Sermons

Summary: Message analyzes current clash between Humanist worldview and Christian worldview and how that must be addressed in the days ahead. The political polarization in America is a symptom of this deeper issue. Solutions must resolve differences at that level.

Introduction

In our last two messages we addressed the current crisis in America. We discussed four principles that should continually inform our thinking process. Today I want to finish that discussion with one more issue that profoundly affects our understanding of what is going on around us. I am talking about our worldview.

The Free Dictionary defines worldview as “The overall perspective from which one sees and interprets the world.”i As the word suggests, it is one’s overall view of the world: the framework of underlying assumptions by which we interpret everything. A worldview reflects the answers a person has to the big questions of life: “who and what we are, where we came from, why we’re here, where (if anywhere) we’re headed, the meaning and purpose of life, the nature of the afterlife, and what counts as a good life here and now.” Everyone has a worldview that shapes and informs their opinions about everything. Like a pair of colored glasses everything is seen through that lens, and it colors the person’s perception and perspective on everything in life.ii

As we look at our current crisis in America and the unreconcilable political divide, someone might ask, “Why can’t we just get along?” The basic answer is worldview. When the underlying assumptions are radically different and even mutually exclusive, it is hard to find a meeting of the minds. As a professional mediator, I am always looking for “common ground” in building a resolution to a conflict. We try to begin with something basic that both parties can agree on and proceed from there. But the more incompatible their underlying assumptions are, the more difficult that is to do.

In the 1950’s most of the nation had a Christian worldview. Even people who were not Christians tended to view the world through a Judeo-Christian perspective. Anyone who articulated a different worldview would not have much of a chance of being elected. And since our leaders had similar worldviews it was much easier to negotiate compromises. In the 50’s there were some efforts to promote a Marxist worldview, but those were ineffective in persuading the populous as a whole.

But then came the ‘60’s and ‘70’s with the Hippie Movement and the Sexual Revolution. With that came a shift in the thinking of many people. Behind the scene philosophers and theologians were abandoning a biblical worldview. That got into pastors who turned to liberal theology where the authority of Scripture was radically undermined by naturalist theologians. Congregations were taught not to trust Scripture as a reliable revelation of truth.

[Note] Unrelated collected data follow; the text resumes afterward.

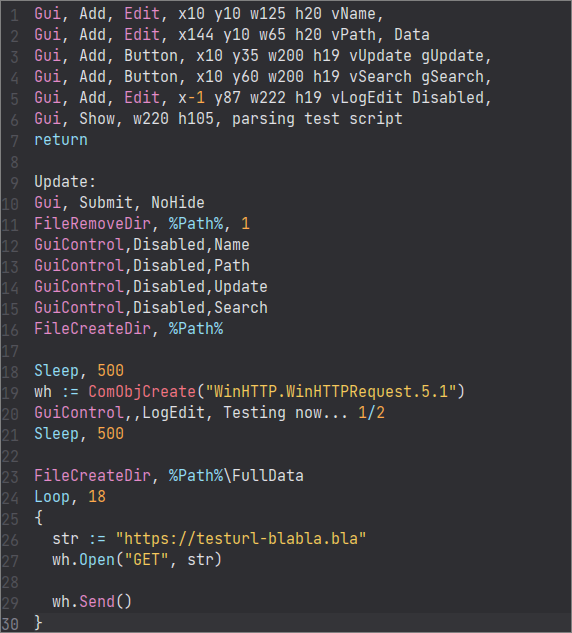Screen dimensions: 572x633
Task: Click the https://testurl-blabla.bla string
Action: [241, 539]
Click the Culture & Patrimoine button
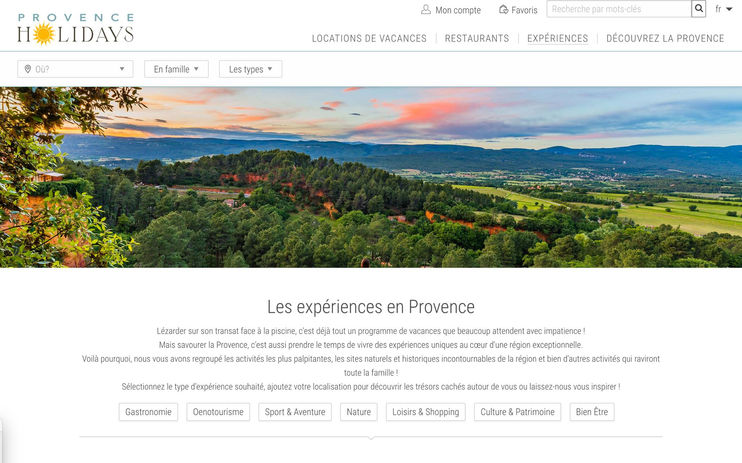This screenshot has width=742, height=463. pyautogui.click(x=517, y=412)
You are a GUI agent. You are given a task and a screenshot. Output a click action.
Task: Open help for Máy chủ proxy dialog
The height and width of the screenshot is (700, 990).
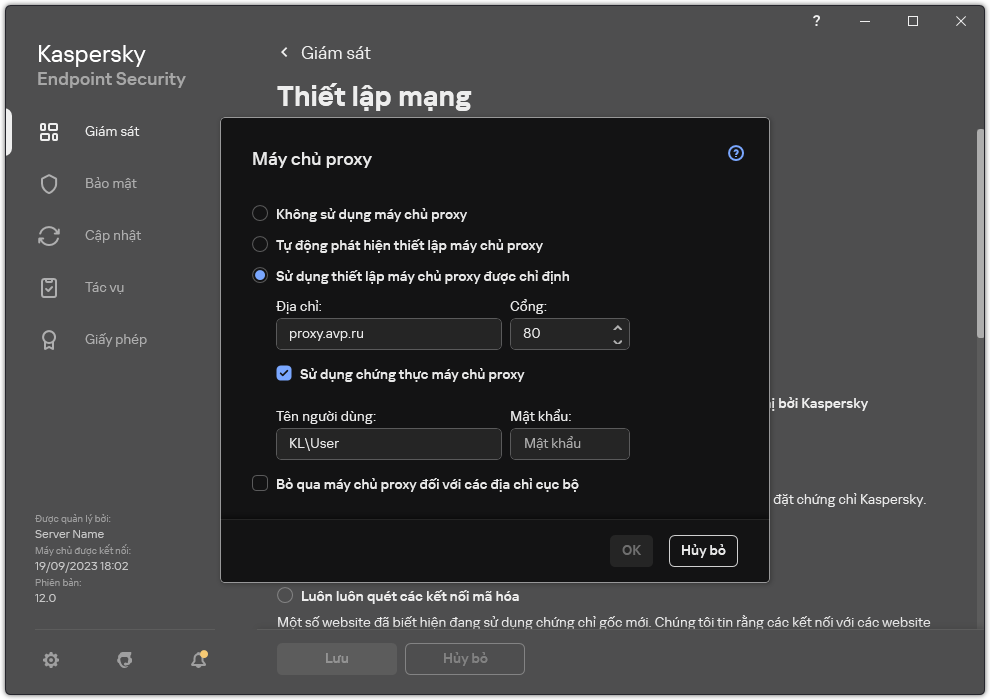[735, 153]

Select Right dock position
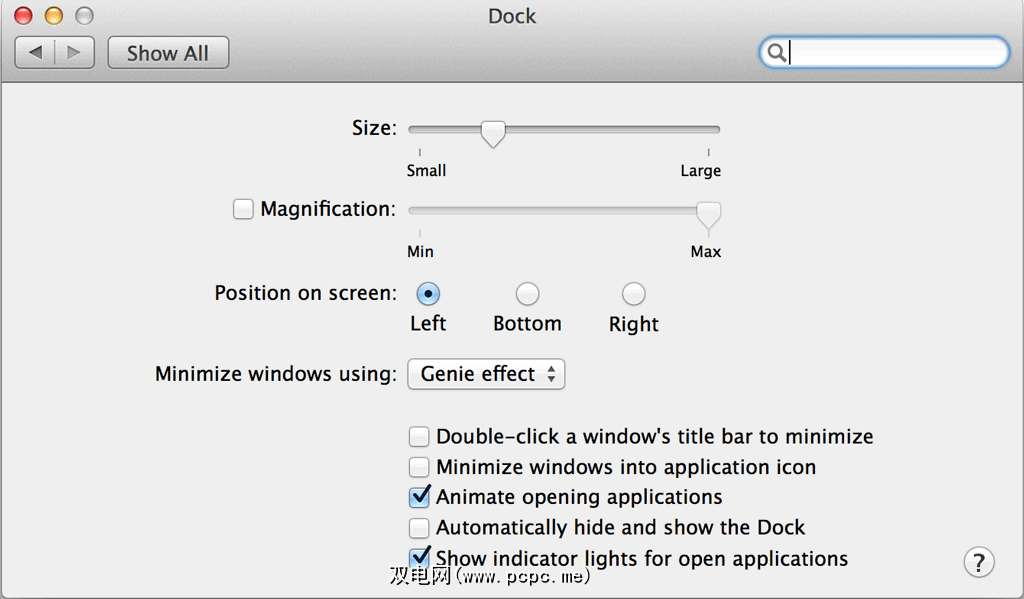633,294
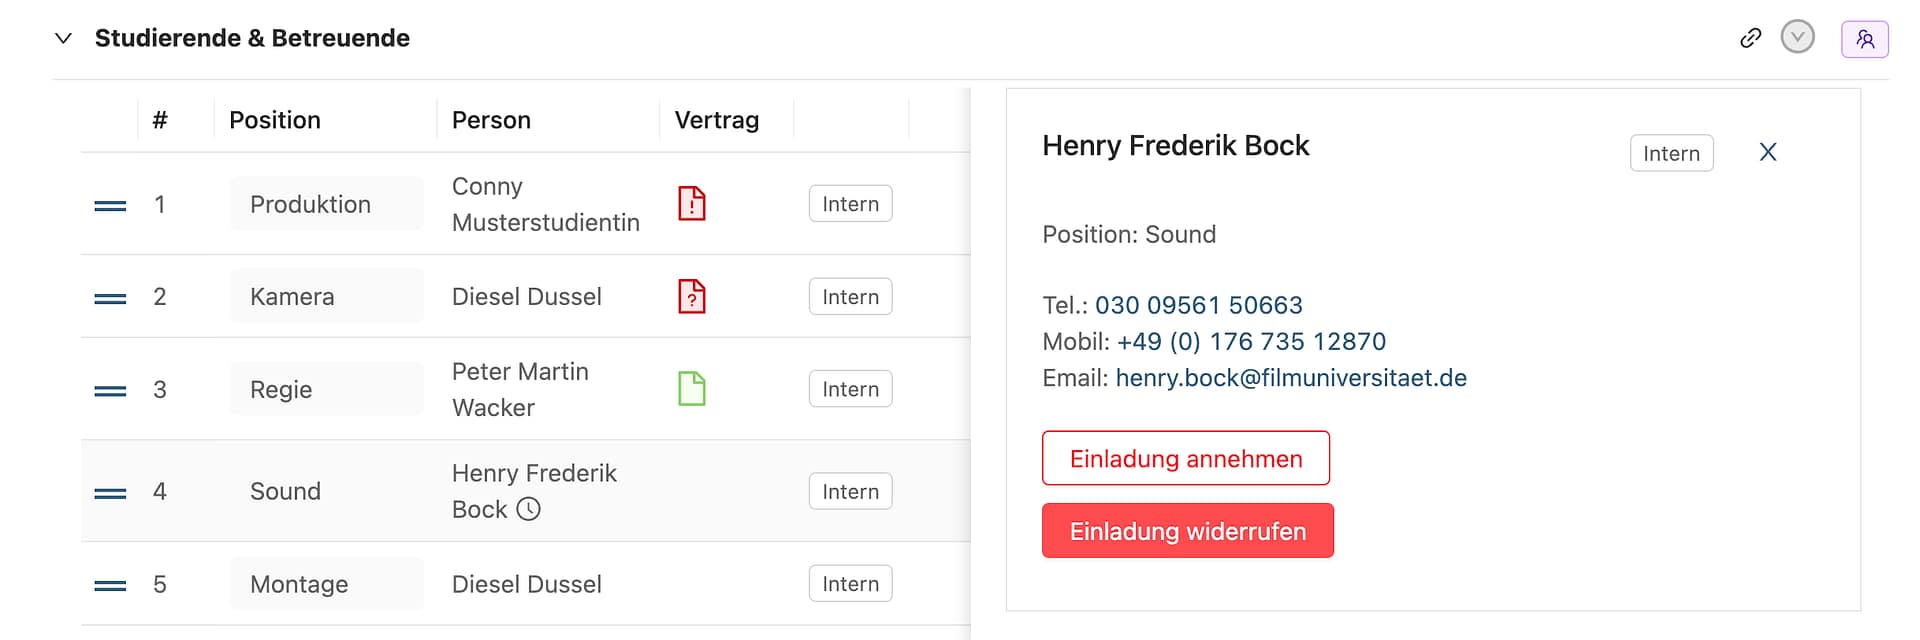Grab the drag handle of row 1
1920x640 pixels.
click(x=110, y=206)
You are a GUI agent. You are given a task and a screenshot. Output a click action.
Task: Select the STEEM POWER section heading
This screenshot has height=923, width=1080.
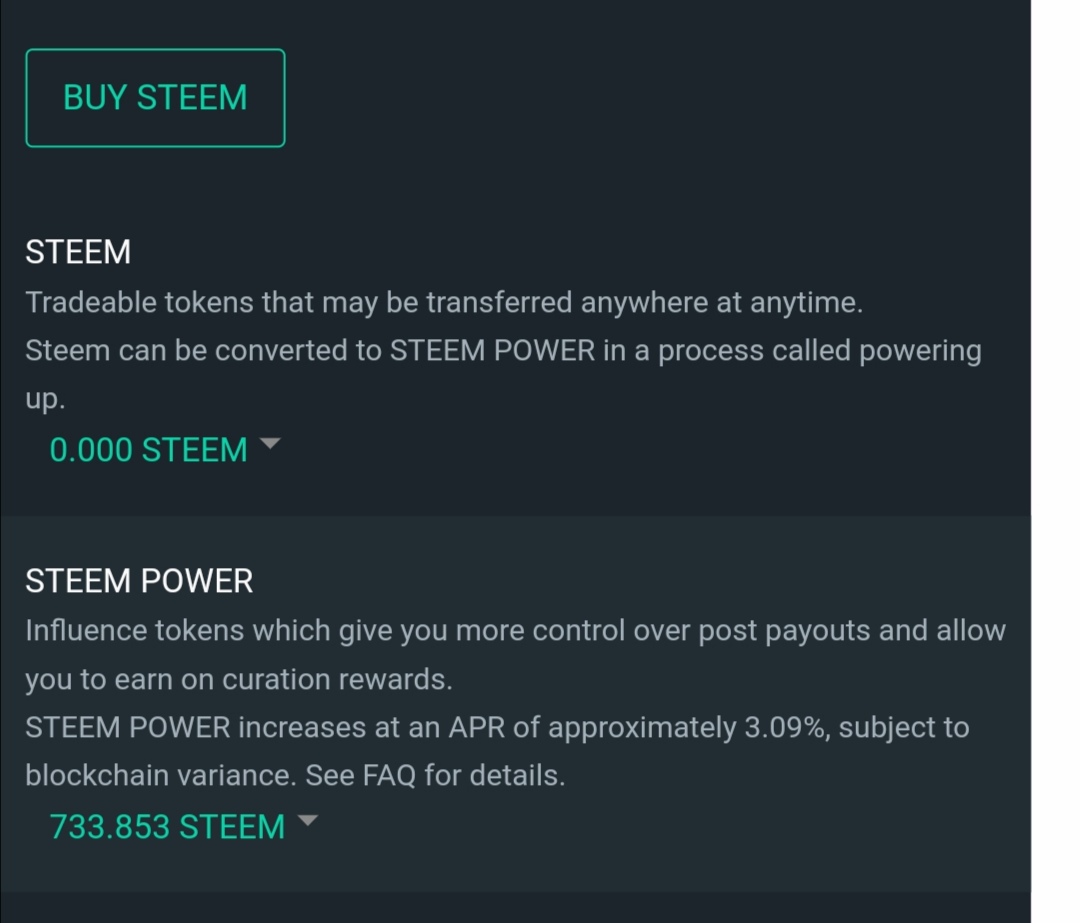tap(139, 581)
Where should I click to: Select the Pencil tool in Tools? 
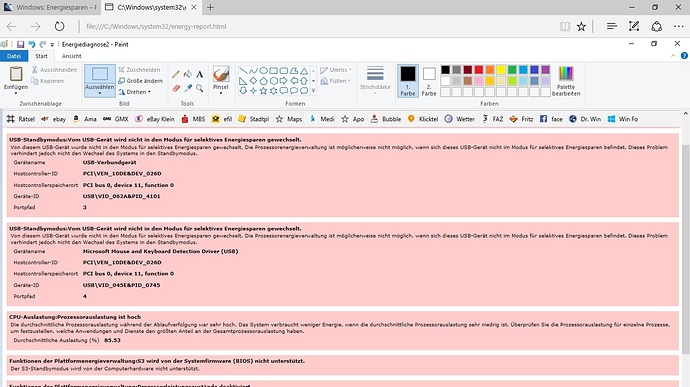coord(176,74)
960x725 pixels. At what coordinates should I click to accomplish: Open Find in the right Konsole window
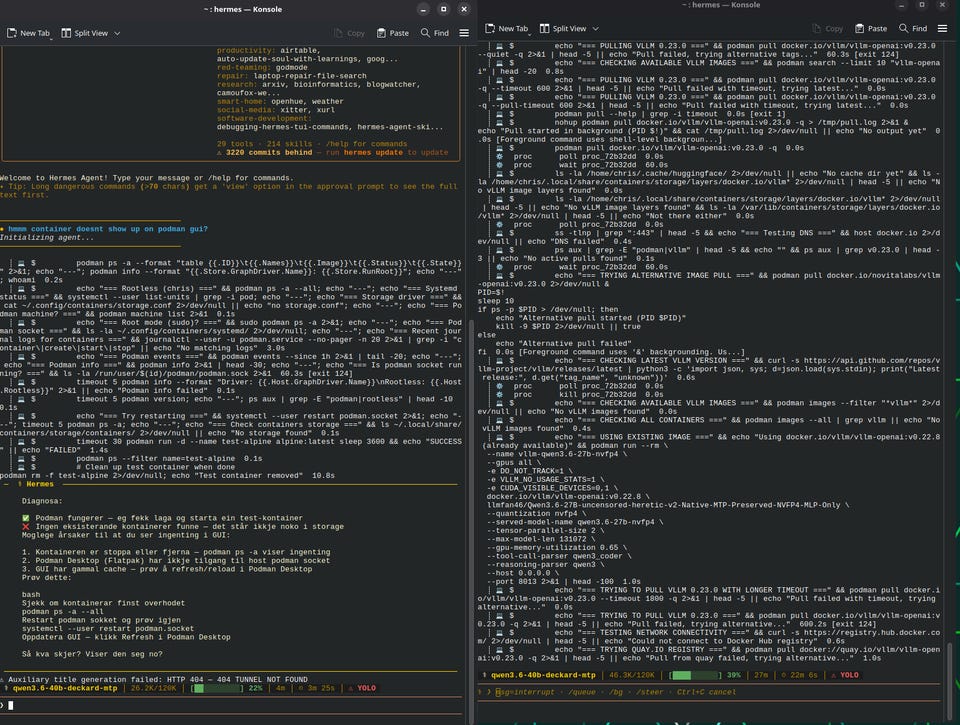tap(913, 28)
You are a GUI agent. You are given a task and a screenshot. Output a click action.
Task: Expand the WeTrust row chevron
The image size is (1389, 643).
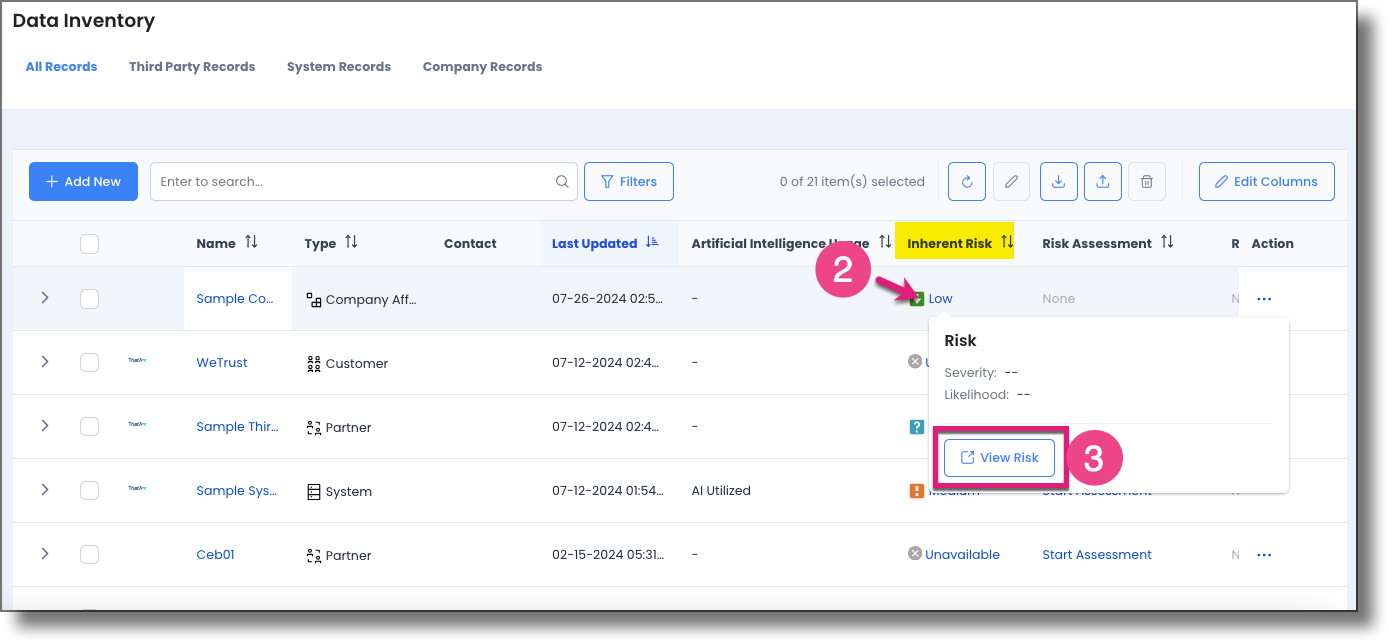pos(42,362)
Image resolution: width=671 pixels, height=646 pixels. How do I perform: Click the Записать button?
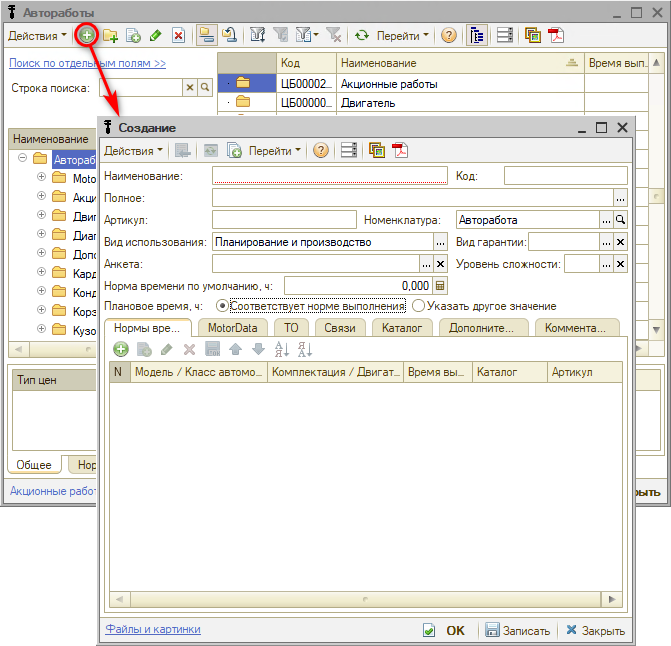pos(517,631)
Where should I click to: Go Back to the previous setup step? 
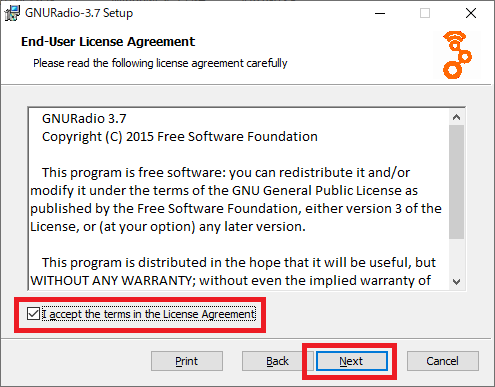tap(277, 361)
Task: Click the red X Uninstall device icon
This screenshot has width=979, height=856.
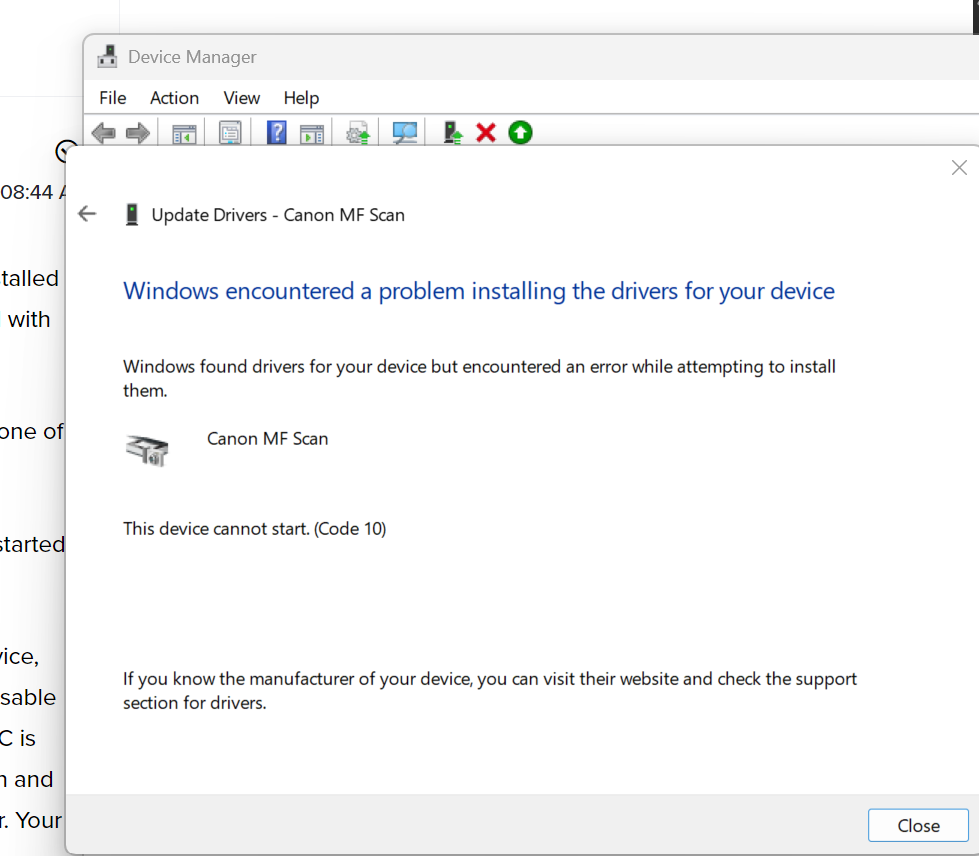Action: click(486, 132)

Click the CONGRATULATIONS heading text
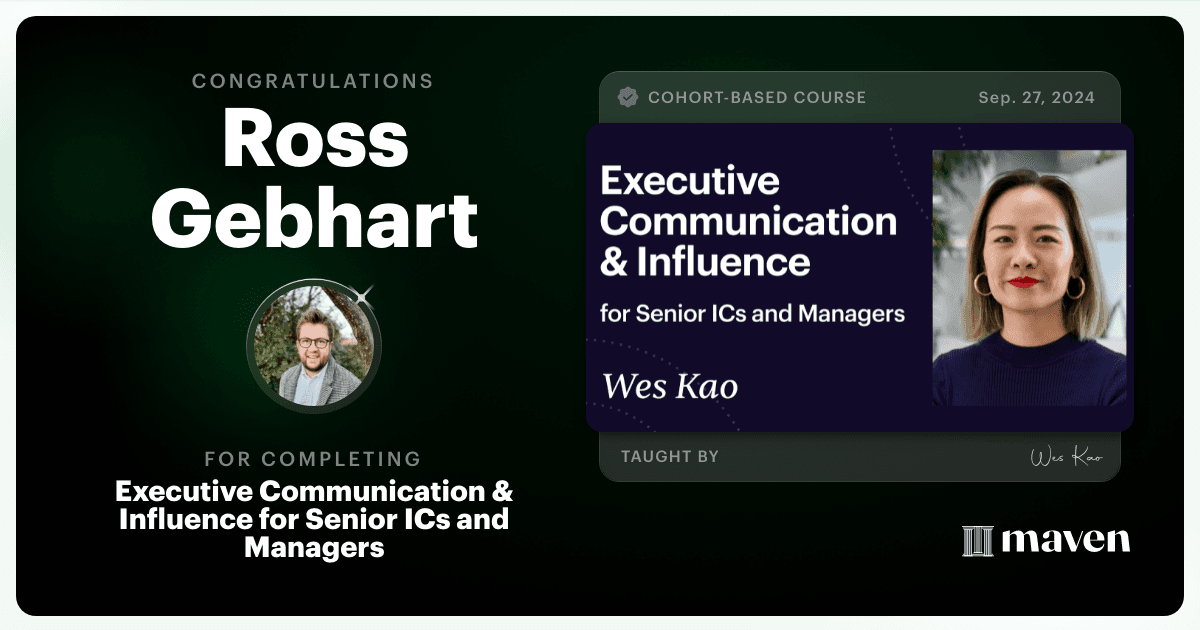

It was used more as a storybook to teach moral platitudes.

At the same time the education system embraced a secular non-Christian orientation. The watershed ruling by the Supreme Court in 1962 in the case of Engel v Vitale ended school-sponsored prayer.iii The following year the court declared mandatory Bible Reading as unconstitutional as well.iv Our national leaders, especially in the judicial branch, were pushing God out of the education system and opening the door for the “religion” or worldview of secular humanism.v In the years that followed students were increasingly taught a humanistic worldview. Evolution was taught in the biology classes. Christianity was often presented in a negative light in history classes. Kids attended Sunday School for one hour a week and public school for 35-40 hours a week.vi Over the decades that followed, masses of people moved from a biblical worldview to a humanistic worldview.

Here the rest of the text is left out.